As the war drew to an end, Dana found himself in Washington tending to logistical matters. Thereafter his most critical contribution to the Union war effort came in assisting the War Department’s efforts to capture the conspirators associated with Lincoln’s assassination. During Reconstruction, Dana aligned himself with the Radical Republicans, urging strident measures to punish the South and implement measures to assure that Union victory gained on bloody battlefields was not lost in the postwar years. In the postwar years, Dana continued to champion Grant’s military career and legacy. Their relationship was not without some discord, however. Dana disapproved of Grant’s lenient treatment of Lee at Appomattox. And, for fiscal reasons, Dana opposed Grant’s promotion to General of the Army.
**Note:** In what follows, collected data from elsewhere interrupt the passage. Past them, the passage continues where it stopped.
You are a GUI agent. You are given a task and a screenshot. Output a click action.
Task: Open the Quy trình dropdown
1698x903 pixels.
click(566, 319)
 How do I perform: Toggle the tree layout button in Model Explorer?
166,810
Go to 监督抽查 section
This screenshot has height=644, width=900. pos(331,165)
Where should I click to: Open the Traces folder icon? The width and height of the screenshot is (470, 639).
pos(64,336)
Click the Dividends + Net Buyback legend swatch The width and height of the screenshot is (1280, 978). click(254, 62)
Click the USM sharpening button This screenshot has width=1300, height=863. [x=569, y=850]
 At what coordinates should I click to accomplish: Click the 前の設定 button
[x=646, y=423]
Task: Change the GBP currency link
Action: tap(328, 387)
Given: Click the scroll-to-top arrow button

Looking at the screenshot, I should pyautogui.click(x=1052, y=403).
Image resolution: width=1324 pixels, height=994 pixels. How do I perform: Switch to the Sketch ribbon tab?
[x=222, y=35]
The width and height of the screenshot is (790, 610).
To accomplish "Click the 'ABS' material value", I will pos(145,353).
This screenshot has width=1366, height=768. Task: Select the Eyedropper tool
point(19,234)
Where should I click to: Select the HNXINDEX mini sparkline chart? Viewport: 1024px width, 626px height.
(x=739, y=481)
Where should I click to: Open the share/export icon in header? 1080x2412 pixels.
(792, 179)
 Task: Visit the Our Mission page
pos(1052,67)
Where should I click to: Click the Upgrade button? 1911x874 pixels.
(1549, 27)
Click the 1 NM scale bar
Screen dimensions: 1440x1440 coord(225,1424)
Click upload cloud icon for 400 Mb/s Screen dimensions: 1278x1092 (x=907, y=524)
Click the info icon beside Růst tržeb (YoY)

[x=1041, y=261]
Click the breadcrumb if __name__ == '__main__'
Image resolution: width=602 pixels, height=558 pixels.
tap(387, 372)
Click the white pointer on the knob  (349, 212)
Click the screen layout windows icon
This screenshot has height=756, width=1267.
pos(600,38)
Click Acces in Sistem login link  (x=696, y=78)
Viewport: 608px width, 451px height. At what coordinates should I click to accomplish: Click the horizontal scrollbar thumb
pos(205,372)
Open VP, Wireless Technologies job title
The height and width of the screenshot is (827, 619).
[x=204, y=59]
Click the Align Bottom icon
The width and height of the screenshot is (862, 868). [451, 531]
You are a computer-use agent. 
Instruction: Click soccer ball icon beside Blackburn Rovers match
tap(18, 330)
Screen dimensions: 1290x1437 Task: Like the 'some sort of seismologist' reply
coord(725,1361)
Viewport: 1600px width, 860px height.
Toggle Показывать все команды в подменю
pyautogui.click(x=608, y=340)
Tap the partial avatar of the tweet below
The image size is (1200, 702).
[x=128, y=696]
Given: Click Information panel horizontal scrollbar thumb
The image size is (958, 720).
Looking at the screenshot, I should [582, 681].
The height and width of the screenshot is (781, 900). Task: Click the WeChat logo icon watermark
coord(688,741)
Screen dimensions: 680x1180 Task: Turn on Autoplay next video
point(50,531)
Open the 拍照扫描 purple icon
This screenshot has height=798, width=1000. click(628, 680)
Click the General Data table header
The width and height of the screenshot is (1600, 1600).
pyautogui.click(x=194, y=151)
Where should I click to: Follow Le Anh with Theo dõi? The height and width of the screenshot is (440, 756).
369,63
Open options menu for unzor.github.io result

After the Civil War, Dana returned to journalism and became the editor of the New York Sun, a Democratic newspaper. Dana wanted his legacy to be found in his newspaper work in the postwar years. Guarneri suggests otherwise. Regardless of what the “proud newspaperman proclaimed,” Guarneri asserts, “the Civil War, not the Gilded Age, was Dana’s finest hour” (415).

There is no doubt that Carl Guarneri has offered the definitive treatment of Charles Dana. To be sure, Dana has remained a controversial figure in the scholarship, interpreted either as a contributor to Union victory or as an unnecessary meddler dispatched from Washington. Guarneri seems vested in redeeming Dana’s image and at times misses critical opportunities to scrutinize Dana’s actions or, indeed, question the influence that Dana held on Stanton and Lincoln. For a man who possessed no military experience, save what he read in texts on the American Revolution or the Napoleonic Wars, Dana evolved into an authoritative voice. How Dana emerged to wield such influence and sway (after a young adulthood spent at the commune Brook Farm) needs further exploration. Why did Lincoln so readily accept Dana’s counsel? Was Dana really best positioned to offer criticism on the Army of the Potomac’s pursuit in the days after the fight at Gettysburg from his position along the Mississippi River?

Additional analysis on the relationship between Dana and Stanton, and Dana and Lincoln, would add nuance to the life and influence of Charles Dana. Still, Guarneri’s work establishes Dana’s agency and challenges interpretations of Dana as more than Stanton’s lackey. In doing so, Lincoln’s Informer will force scholars to position Charles Dana as an influencer, or “informer,” to the Union war effort.